Work item: Each record below is to be copied word for word, with pictures removed.

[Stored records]
____________

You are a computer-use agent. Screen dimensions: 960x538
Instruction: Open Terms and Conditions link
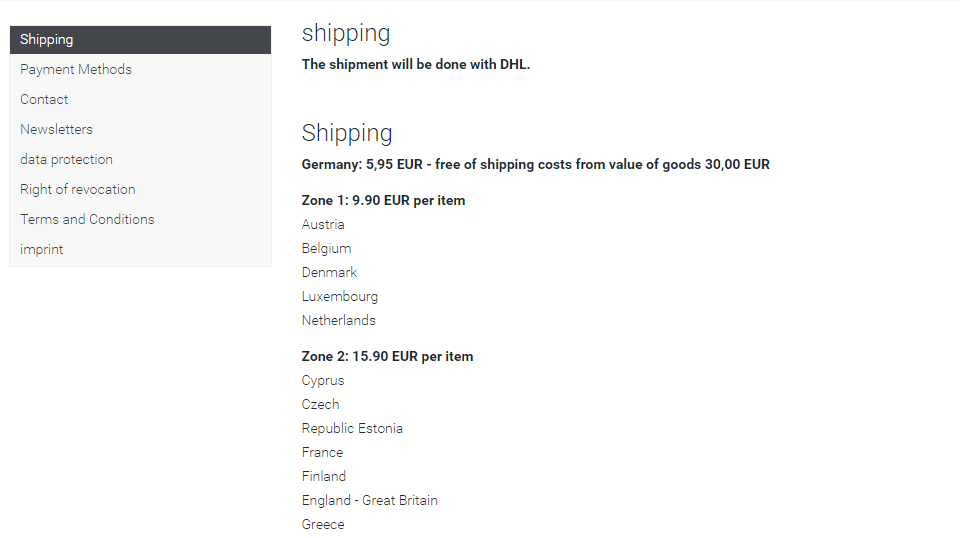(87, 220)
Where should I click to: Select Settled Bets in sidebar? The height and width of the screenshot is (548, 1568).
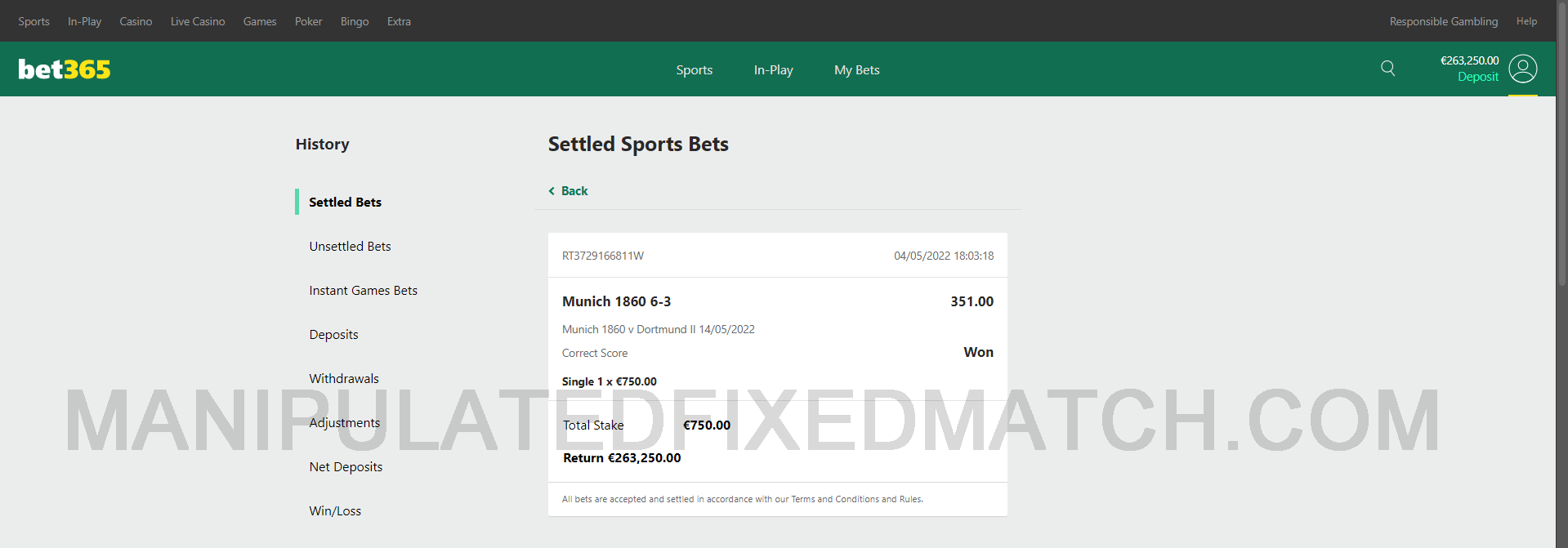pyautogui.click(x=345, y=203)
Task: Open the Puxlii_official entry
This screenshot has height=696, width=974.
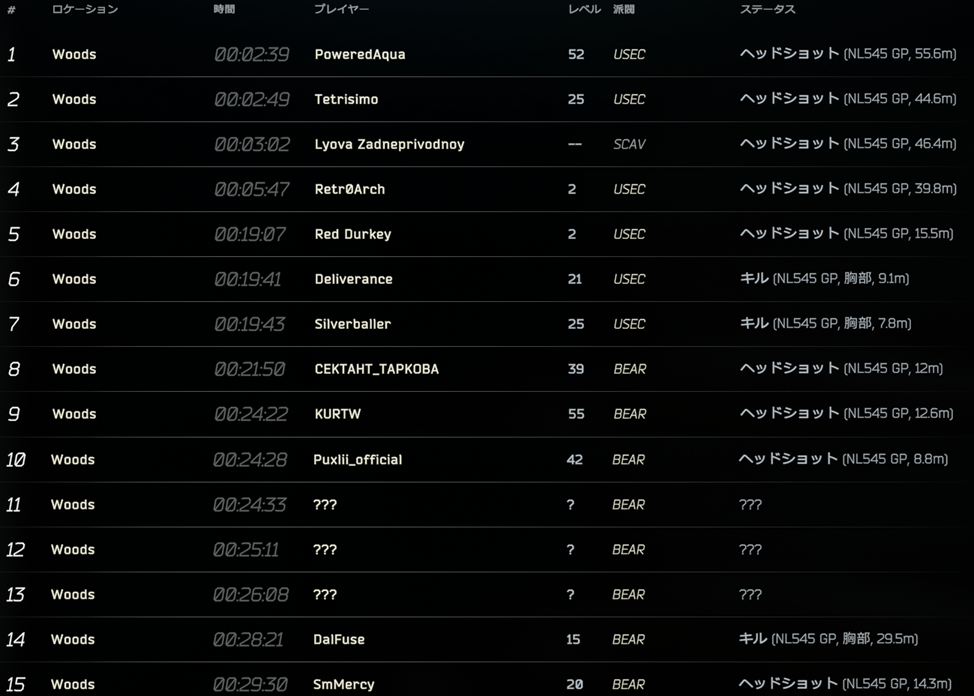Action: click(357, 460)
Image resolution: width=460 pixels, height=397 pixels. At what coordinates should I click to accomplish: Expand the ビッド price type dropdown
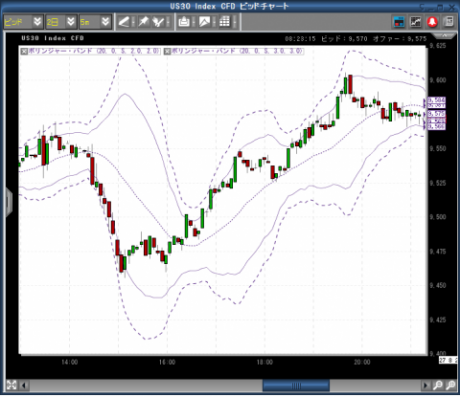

____________

Result of this task:
You are a computer-use agent. Screen dimensions: 960x538
Instruction: Open Terms and Conditions link
(87, 220)
Where should I click to: Select Settled Bets in sidebar? The height and width of the screenshot is (548, 1568).
pyautogui.click(x=345, y=203)
Task: Open the Puxlii_official entry
This screenshot has height=696, width=974.
Action: click(357, 460)
Image resolution: width=460 pixels, height=397 pixels. At what coordinates should I click to accomplish: Expand the ビッド price type dropdown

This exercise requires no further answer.